As one indicator of the prevalence of this technology, a PubMed query
on the keyword "microarrays" yielded more than 3,600
publications in 2005 alone. Without question this is a technology of the
future in use today.
Steve Casey
|
Steve McPhail, President and CEO of Expression Analysis kicked off the
Microarrays on the Spot inaugural column with insights on harnessing the
potential of this technology to improve human health. With the final
guidance on pharmacogenomic data submissions released by the FDA in March
of this year, pharmaceutical companies now have a roadmap on how to use
this data to support INDs and NDAs. This guidance is intended to
facilitate scientific progress in the field of pharmacogenomics and its
use of pharmacogenomic data in drug development. The promise of
pharmacogenomics lies in its potential to assist in identifying
inter-individual variability in drug response (both effectiveness and
toxicity). It is hoped that this information will move us a step closer to
personalized medicine by maximizing effectiveness and minimizing risk.
During the course of the year, we learned about specific applications
of genomic technologies from Dr. Joseph Monforte of Althea Technologies.
Dr. Monforte discussed the importance of validating whole genomic profiles
in order to achieve the most reliable biomarker for application to drug
discovery and diagnostic applications. He pointed to current applications
of microarray analysis based biomarkers in such critical therapeutic areas
such as breast[1], kidney[2], prostate[3] and childhood cancers[4].
Figure 1. Experimental Design of
Proficiency Testing for Microarray Laboratories
|
Although this technology may prove to be a major advancement in the
diagnosis and treatment of disease, the research community's opinions
differ on such critical issues as oligo lengths, analysis methods and
protocols. Andrew I. Brooks, Associate Professor of Environmental Medicine
and Genetics, Rutgers University provided us with a look inside a
roundtable discussion sponsored by the Association of Biomolecular
Resource Facilities (ABRF). The participants, both academic and industry,
answered and discussed a set of open questions pertaining to microarrays
in general. Some of the major points panelists agreed on unanimously were:
- The source of genetic information and its annotation is something
that needs to be corroborated across different technologies in order
to accurately compare performance across platforms.

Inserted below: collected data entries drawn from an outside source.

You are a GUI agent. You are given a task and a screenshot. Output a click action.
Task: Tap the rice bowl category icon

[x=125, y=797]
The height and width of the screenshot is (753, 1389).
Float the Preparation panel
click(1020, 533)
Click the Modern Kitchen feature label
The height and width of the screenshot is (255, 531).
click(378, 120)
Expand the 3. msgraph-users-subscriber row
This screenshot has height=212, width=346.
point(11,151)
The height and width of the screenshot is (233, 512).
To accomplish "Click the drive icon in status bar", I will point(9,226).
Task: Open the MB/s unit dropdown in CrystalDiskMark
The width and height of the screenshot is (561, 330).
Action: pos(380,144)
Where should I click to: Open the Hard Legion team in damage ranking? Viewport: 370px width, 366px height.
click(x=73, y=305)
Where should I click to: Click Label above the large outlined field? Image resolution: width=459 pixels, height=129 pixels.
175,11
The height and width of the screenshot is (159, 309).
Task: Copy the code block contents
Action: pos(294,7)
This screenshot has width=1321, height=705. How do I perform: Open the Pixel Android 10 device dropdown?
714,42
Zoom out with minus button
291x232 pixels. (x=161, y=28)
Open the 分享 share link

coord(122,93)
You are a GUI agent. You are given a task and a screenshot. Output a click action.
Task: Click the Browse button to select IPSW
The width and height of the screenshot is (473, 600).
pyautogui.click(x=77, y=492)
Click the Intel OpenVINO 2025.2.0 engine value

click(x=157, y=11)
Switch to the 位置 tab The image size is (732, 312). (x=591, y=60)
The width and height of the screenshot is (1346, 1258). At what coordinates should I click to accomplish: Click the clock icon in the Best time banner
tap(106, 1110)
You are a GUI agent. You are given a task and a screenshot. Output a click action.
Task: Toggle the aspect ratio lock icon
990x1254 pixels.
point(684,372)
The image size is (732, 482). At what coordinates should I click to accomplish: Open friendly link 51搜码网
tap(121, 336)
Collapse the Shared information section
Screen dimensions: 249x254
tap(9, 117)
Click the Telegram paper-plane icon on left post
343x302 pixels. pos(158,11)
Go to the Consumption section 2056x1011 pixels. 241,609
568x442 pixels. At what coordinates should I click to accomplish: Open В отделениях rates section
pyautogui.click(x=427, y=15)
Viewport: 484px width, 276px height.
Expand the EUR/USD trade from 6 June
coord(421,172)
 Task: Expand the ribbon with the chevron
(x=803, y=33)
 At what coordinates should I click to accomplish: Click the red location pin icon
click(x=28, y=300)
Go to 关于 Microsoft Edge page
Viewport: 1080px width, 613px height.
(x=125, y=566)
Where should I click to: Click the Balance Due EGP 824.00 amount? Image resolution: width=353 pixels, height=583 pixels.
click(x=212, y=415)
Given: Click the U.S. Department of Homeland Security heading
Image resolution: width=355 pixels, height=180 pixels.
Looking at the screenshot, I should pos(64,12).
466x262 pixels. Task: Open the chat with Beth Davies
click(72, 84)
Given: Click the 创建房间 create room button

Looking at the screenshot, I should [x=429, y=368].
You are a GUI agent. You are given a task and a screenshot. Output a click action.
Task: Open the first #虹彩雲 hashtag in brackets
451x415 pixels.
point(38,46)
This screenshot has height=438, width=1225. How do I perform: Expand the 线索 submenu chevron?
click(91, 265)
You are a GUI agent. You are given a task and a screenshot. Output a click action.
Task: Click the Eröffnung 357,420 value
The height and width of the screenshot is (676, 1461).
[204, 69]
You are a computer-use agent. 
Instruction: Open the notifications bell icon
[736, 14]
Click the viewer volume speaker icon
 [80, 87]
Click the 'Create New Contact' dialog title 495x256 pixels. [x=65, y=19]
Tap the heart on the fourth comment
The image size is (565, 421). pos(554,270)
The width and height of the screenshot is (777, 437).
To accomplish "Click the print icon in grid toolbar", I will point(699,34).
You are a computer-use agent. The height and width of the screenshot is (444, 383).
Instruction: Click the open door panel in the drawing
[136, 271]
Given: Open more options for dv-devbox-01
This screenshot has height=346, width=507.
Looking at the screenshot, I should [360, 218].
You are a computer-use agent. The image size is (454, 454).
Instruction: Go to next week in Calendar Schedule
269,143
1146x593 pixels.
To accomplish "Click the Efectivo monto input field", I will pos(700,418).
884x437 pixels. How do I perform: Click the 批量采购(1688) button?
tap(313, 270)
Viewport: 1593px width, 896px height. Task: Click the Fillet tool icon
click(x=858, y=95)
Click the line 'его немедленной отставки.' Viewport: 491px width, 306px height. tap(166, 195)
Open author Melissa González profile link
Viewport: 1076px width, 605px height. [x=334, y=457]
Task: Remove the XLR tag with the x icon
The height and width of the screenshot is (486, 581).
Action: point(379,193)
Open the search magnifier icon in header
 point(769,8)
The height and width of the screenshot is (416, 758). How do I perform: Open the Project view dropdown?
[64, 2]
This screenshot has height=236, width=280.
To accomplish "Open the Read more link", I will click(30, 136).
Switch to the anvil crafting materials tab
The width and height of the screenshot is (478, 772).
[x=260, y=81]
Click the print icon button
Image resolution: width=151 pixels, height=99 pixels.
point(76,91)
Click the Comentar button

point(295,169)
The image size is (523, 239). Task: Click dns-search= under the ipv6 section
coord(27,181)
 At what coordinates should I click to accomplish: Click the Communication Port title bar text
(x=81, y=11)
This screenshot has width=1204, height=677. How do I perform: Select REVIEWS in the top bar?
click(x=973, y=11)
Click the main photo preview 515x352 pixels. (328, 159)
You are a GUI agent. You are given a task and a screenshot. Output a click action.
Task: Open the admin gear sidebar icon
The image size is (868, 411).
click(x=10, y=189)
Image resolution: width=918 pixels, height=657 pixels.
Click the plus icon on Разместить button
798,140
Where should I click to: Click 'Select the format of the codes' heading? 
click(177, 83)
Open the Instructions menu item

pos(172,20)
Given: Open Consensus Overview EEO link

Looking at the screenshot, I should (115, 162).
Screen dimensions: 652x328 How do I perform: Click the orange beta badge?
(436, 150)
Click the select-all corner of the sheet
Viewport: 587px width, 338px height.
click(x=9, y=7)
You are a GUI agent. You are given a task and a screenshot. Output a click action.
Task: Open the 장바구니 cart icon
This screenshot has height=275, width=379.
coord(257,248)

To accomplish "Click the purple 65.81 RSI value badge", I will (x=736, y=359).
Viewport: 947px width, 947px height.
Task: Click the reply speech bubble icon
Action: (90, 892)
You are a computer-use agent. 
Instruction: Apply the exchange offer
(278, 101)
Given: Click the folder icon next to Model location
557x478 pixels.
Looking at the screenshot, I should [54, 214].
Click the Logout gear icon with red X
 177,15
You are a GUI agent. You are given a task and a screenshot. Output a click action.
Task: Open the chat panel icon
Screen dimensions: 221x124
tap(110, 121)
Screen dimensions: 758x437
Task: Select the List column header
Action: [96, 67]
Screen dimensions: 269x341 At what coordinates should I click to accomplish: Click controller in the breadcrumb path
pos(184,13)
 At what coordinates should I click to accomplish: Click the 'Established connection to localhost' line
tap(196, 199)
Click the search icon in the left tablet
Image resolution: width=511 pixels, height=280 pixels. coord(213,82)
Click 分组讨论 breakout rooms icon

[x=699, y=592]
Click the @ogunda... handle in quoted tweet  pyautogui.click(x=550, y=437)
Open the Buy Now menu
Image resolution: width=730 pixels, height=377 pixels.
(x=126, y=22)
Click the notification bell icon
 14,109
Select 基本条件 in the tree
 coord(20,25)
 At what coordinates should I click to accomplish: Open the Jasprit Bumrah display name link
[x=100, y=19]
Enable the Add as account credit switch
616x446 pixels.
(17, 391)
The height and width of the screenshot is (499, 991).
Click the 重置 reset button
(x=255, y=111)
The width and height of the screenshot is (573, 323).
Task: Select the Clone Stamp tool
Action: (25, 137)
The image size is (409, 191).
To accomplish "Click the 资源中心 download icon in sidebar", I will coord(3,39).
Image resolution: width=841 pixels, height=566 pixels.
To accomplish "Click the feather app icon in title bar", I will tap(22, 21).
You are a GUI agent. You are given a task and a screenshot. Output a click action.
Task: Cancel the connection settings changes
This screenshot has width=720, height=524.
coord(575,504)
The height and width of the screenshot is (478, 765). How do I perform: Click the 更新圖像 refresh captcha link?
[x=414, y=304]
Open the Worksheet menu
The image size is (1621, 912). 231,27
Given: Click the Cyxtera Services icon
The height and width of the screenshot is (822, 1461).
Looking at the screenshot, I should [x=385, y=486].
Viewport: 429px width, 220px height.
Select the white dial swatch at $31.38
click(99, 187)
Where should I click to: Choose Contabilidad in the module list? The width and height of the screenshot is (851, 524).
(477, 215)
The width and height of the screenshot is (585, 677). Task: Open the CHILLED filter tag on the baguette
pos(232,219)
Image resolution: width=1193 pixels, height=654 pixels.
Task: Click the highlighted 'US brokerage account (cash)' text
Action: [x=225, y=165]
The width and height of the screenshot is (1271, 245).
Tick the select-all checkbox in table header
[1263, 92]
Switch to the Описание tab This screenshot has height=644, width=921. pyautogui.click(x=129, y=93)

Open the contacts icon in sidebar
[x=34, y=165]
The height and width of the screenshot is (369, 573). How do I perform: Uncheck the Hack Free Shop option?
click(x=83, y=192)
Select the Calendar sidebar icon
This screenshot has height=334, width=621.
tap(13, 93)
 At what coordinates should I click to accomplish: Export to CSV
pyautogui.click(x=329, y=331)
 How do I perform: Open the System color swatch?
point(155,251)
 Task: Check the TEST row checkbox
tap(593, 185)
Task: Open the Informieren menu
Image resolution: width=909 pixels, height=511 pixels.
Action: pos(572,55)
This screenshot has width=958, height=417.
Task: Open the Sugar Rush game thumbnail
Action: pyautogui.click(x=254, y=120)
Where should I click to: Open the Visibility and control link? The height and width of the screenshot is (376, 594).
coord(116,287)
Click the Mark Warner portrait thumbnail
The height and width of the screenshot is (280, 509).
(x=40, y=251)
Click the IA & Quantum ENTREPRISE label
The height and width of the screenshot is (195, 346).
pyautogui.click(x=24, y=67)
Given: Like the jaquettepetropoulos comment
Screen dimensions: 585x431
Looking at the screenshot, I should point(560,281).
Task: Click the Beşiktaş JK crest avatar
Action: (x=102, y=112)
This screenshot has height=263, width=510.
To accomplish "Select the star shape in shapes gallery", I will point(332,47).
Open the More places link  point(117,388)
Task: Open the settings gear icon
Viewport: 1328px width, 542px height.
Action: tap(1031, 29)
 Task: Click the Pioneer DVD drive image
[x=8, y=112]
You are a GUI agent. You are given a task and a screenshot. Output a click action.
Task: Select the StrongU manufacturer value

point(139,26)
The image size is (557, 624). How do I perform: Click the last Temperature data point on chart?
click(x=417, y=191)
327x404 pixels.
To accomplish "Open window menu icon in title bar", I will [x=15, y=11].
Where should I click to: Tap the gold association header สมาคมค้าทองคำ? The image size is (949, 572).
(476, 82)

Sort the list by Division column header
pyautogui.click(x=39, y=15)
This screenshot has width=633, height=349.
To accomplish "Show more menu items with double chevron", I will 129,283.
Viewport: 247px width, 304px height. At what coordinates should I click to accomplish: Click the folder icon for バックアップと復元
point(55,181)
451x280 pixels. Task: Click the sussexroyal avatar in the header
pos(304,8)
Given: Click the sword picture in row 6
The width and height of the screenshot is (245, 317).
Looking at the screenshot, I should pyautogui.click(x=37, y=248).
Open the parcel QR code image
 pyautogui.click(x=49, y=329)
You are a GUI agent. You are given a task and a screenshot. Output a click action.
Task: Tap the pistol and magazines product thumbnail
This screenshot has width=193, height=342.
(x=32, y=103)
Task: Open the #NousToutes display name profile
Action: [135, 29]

- The establishment of gene expression standards will be of paramount
importance for any cross platform comparisons.
- Array manufacturers need to work together to provide an information
resource describing probe set methodology and sequences.
- Normalizing sample starting material and hybridization cocktail
sensitivity will allow for more efficient comparative analysis across
microarray platforms.
Assessing industry standardization, Dr. Laura Reid, Director of
Research and Development at Expression Analysis, provided a comprehensive
look inside "Proficiency Testing," a standardization methodology
she has developed, and its value in monitoring the performance of
microarray laboratories. She cited several benefits that could be achieved
for participants in such a program, including: proof of competency for
funding agencies; performance monitoring (not just snapshots, but over
time); technician training; reagent validation and adherence to regulatory
guidance. As the year progressed, Dr. Reid's proficiency testing program
has been gaining world-wide visibility and has been enhanced to include
human reference RNA standards developed by the MicroArray Quality Control
(MAQC) project headed up by Dr. Leming Shi of the FDA. (http://www.fda.gov/nctr/science/centers/toxicoinformatics/maqc/index.htm)
Figure 1 gives a brief outline of this program's structure.
To add to the complexity of this technology, researchers also must
contend with different methods of analyzing microarray data. With some
platforms consisting of millions of data points, and experimental designs
depending on replications for statistical power, deciding which approach
to take to understand, incorporate and mine data can be a great challenge.
Figure 2. Correction of Systematic
Biases
|
Several of our columnists supplied us
with their viewpoints, solutions and alternatives to handling these data
sets. Joel Parker, Research Biostatistician from The Constella Group, Inc.
looked at a public dataset from a different perspective, and subsequently
came to an alternative conclusion, challenging the notion that data sets
generated from differing platforms could not be compared directly. By
removing interference from artifacts by methods such as SVD5 (Figure 2),
datasets can provide comparable results. It's just a matter of how results
are analyzed.
Dr. Wendell Jones, Senior
Statistician at Expression Analysis, discussed differences in performance
of microarray probes, where differential expression could potentially be
masked. Because each probe in a probeset has a unique sequence and
distinct hybridization characteristics, not all probes in the same
probeset hybridize equally well to their intended target. This may be due
to probe sequence errors or other characteristics such as probe affinity.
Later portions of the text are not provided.